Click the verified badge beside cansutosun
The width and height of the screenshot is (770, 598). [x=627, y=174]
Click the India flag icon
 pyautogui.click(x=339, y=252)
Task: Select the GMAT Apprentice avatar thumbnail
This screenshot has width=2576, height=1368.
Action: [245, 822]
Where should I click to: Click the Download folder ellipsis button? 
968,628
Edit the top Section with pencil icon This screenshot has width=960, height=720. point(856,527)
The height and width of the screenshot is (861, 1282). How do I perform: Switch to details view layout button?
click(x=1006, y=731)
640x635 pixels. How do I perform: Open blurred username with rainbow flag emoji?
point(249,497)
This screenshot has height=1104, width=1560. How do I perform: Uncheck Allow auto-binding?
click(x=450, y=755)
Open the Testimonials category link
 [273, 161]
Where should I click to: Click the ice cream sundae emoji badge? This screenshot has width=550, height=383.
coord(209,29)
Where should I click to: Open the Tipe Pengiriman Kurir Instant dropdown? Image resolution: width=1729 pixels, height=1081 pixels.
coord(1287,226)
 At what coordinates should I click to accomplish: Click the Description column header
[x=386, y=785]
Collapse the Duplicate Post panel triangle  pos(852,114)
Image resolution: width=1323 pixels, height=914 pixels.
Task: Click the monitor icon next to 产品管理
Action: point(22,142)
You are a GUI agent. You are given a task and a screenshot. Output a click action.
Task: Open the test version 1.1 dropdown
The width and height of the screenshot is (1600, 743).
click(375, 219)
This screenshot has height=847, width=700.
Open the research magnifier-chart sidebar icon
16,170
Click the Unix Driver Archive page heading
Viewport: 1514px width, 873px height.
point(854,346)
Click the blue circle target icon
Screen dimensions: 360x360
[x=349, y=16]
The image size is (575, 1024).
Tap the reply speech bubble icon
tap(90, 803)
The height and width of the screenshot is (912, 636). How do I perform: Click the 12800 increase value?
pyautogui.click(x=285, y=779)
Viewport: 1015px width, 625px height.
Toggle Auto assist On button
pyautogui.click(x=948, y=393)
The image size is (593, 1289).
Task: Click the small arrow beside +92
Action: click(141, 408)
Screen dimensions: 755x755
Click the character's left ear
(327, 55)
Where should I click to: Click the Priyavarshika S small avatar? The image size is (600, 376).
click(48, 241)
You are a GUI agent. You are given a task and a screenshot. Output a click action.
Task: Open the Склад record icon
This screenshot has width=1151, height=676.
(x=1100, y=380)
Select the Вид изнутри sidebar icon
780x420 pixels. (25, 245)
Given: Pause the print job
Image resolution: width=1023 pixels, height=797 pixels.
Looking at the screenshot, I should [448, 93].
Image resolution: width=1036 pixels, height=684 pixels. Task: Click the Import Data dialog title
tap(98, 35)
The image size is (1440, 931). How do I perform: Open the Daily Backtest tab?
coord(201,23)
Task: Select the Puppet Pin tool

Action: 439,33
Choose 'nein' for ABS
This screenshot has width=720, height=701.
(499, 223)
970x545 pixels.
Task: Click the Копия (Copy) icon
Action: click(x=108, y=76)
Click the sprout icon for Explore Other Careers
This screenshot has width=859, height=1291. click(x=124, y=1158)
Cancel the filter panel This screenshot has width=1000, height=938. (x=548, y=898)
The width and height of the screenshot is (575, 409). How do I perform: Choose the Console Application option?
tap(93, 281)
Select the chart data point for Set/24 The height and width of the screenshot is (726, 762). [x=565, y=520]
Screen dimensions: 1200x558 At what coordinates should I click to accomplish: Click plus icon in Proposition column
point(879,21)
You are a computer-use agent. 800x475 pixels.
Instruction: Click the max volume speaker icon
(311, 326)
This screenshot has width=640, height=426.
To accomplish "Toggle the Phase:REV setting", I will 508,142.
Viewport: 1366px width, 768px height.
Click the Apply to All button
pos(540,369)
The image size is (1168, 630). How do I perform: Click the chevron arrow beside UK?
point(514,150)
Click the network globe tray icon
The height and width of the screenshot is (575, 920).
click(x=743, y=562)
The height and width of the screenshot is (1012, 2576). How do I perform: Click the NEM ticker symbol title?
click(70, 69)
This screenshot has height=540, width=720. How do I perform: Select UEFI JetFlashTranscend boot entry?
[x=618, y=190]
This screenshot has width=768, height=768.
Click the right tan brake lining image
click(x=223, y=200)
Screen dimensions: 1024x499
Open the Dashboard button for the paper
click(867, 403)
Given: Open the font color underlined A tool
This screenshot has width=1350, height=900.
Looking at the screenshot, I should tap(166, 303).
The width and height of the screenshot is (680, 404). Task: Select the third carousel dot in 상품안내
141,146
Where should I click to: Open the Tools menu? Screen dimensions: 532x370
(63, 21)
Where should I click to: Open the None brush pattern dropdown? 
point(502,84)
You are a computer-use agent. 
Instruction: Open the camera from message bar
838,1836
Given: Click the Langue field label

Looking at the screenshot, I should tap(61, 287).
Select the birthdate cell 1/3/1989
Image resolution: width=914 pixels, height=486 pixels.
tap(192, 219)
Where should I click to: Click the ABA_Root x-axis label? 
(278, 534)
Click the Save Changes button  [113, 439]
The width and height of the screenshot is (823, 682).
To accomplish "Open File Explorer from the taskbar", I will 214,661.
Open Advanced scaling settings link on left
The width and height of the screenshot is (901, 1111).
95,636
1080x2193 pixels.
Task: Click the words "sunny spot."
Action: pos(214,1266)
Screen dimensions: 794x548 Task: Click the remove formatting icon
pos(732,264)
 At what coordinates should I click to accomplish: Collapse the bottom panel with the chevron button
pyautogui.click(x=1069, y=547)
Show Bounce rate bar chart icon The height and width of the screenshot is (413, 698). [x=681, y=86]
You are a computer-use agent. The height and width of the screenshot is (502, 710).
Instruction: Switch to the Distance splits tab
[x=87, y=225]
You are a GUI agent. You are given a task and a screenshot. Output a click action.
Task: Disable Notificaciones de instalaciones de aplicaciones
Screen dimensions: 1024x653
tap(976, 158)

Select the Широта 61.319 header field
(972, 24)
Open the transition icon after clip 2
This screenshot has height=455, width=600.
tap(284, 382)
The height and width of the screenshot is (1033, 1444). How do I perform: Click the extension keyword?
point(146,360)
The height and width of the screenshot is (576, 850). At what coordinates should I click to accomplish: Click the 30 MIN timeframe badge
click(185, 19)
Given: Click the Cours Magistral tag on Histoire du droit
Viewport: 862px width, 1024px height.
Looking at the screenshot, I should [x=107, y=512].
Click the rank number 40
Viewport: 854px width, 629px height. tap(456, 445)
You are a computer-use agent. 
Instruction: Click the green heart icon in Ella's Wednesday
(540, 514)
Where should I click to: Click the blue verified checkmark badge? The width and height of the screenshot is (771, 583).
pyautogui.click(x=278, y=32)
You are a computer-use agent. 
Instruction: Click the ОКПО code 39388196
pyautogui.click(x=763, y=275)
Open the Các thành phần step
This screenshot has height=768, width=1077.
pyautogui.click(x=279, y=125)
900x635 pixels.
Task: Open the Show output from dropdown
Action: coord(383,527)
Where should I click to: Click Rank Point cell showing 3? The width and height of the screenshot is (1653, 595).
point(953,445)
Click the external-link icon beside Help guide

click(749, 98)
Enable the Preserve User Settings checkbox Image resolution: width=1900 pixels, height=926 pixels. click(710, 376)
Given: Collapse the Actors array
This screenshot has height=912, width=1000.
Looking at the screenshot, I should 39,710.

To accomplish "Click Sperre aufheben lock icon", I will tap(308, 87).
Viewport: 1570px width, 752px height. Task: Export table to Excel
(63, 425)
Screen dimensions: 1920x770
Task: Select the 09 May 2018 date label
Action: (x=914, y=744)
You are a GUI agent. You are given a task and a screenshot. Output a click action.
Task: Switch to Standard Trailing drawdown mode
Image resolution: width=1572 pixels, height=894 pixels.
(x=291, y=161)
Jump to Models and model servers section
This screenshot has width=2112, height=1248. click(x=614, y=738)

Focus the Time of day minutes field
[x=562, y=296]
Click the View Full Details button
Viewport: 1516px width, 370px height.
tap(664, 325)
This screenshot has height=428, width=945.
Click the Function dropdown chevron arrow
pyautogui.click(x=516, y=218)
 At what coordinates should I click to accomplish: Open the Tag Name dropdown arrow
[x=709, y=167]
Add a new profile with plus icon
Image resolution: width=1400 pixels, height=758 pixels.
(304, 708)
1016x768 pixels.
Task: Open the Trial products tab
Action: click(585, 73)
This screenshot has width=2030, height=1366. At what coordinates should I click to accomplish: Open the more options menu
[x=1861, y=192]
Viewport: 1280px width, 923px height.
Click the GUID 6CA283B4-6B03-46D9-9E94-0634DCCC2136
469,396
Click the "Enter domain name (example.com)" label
■ ■ ■
# [What this task involves]
In the listing above, find the line with "Task: Select the Puppet Pin tool" and the line with "This screenshot has width=640, height=426."; output exactly those lines and all lines between them.

# [Response to this exercise]
Task: Select the Puppet Pin tool

Action: 439,33
Choose 'nein' for ABS
This screenshot has width=720, height=701.
(499, 223)
970x545 pixels.
Task: Click the Копия (Copy) icon
Action: click(x=108, y=76)
Click the sprout icon for Explore Other Careers
This screenshot has width=859, height=1291. click(x=124, y=1158)
Cancel the filter panel This screenshot has width=1000, height=938. (x=548, y=898)
The width and height of the screenshot is (575, 409). How do I perform: Choose the Console Application option?
tap(93, 281)
Select the chart data point for Set/24 The height and width of the screenshot is (726, 762). [x=565, y=520]
Screen dimensions: 1200x558 At what coordinates should I click to accomplish: Click plus icon in Proposition column
point(879,21)
You are a computer-use agent. 800x475 pixels.
Instruction: Click the max volume speaker icon
(311, 326)
This screenshot has width=640, height=426.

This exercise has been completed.